Cyclists unite to benefit United Way
Grant Gayman of Hagerstown cheers during the United Way "Cycle United" event, Saturday at the Valley Mall in Hagerstown. Teams of eight riders take turns for an hour of cycling each lead by top area cycling instructors benefiting the United Way of Washington County. (By Colleen McGrath/Staff Photographer)
The faces and postures of the roughly 90 people indoor cycling before her expressed a variety of responses.
One woman in the front let out a spirited “Woohoo!” and even danced to the thumping music with her upper body as she pedaled with her legs.
Dozens of others leaned forward, gazes resolute, determined to finish the job.
Still others slumped over their bike handles, sweat pouring from their brows, occasionally glancing toward the instructor with eyes that begged her to stop.
Between 7 a.m. and 3 p.m.

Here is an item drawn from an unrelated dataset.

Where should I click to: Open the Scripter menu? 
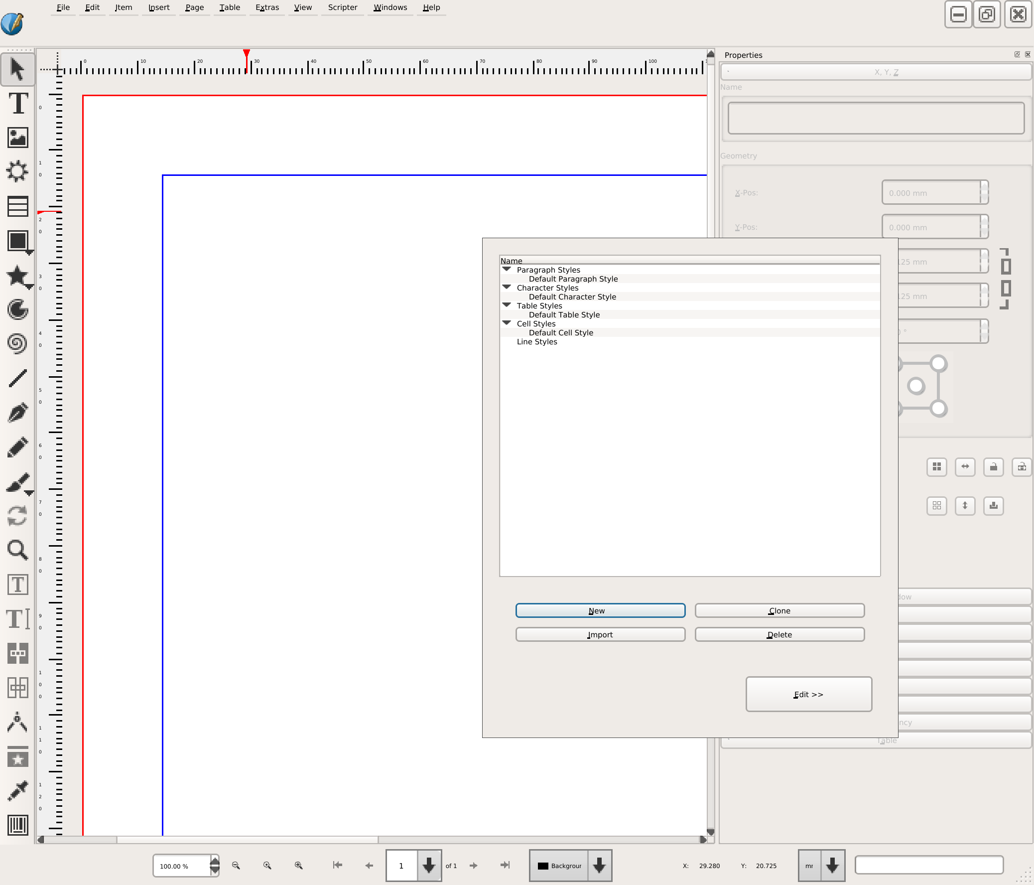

Saturday, more than 500 cyclists went to Valley Mall and got spinning to raise money for the United Way of Washington County at the group’s second Cycle United event.
Addie Nardi, the group’s development director, said Dave Ruff of Ruff Fitness in Hagerstown approached the United Way with the concept for Cycle United last year. He hoped to get different gyms and fitness centers to come together in support of the group.
The inaugural event raised around $30,000. This year by midmorning, proceeds already had surpassed that amount and went on to hit more than $45,000.
Ruff said he hopes Cycle United will help promote physical fitness in community.
“As you know, there is an obesity epidemic. There are a lot of health issues that are brought on by being overweight and most of them are preventable by being physically active,” Ruff said. “Cycling is a great way to get people involved. It’s low impact and anybody can do it.”
Proceeds from the event will go toward the United Way’s annual campaign. But Nardi noted that the United Way is a proponent of healthy living in Washington County and invests in projects to support that. She said she was pleased with the inclusiveness of the event, as children, senior citizens and people with disabilities participated throughout the day.
Eight-member teams comprised of friends, family and business associates pre-registered. Each team had a goal to raise $1,000, though Nardi said the United Way accepted “whatever they were able to raise.” In most cases, each team member cycled for one hour. A small contingent of go-getters took the “Endurance” challenge and cycled the full eight hours. Mark Youngblood, 49, of Hagerstown, was among that group.
“Your legs get sore, your feet get hot spots,” he said, “but it’s mind over matter. You don’t wanna quit.”
Cyclists occupied the former Gap space in the mall. Crowds of people stopped to stare and wave through the glass. Music blared, industrial fans blew toward the cyclists and the lights were dim.
Heather O’Neill of South Pointe Fitness Club, who was instructor during the nine o’clock hour, said the ambiance was good for spinning and helps people focus.
“Everybody was really working hard. You could see it in their faces,” she said.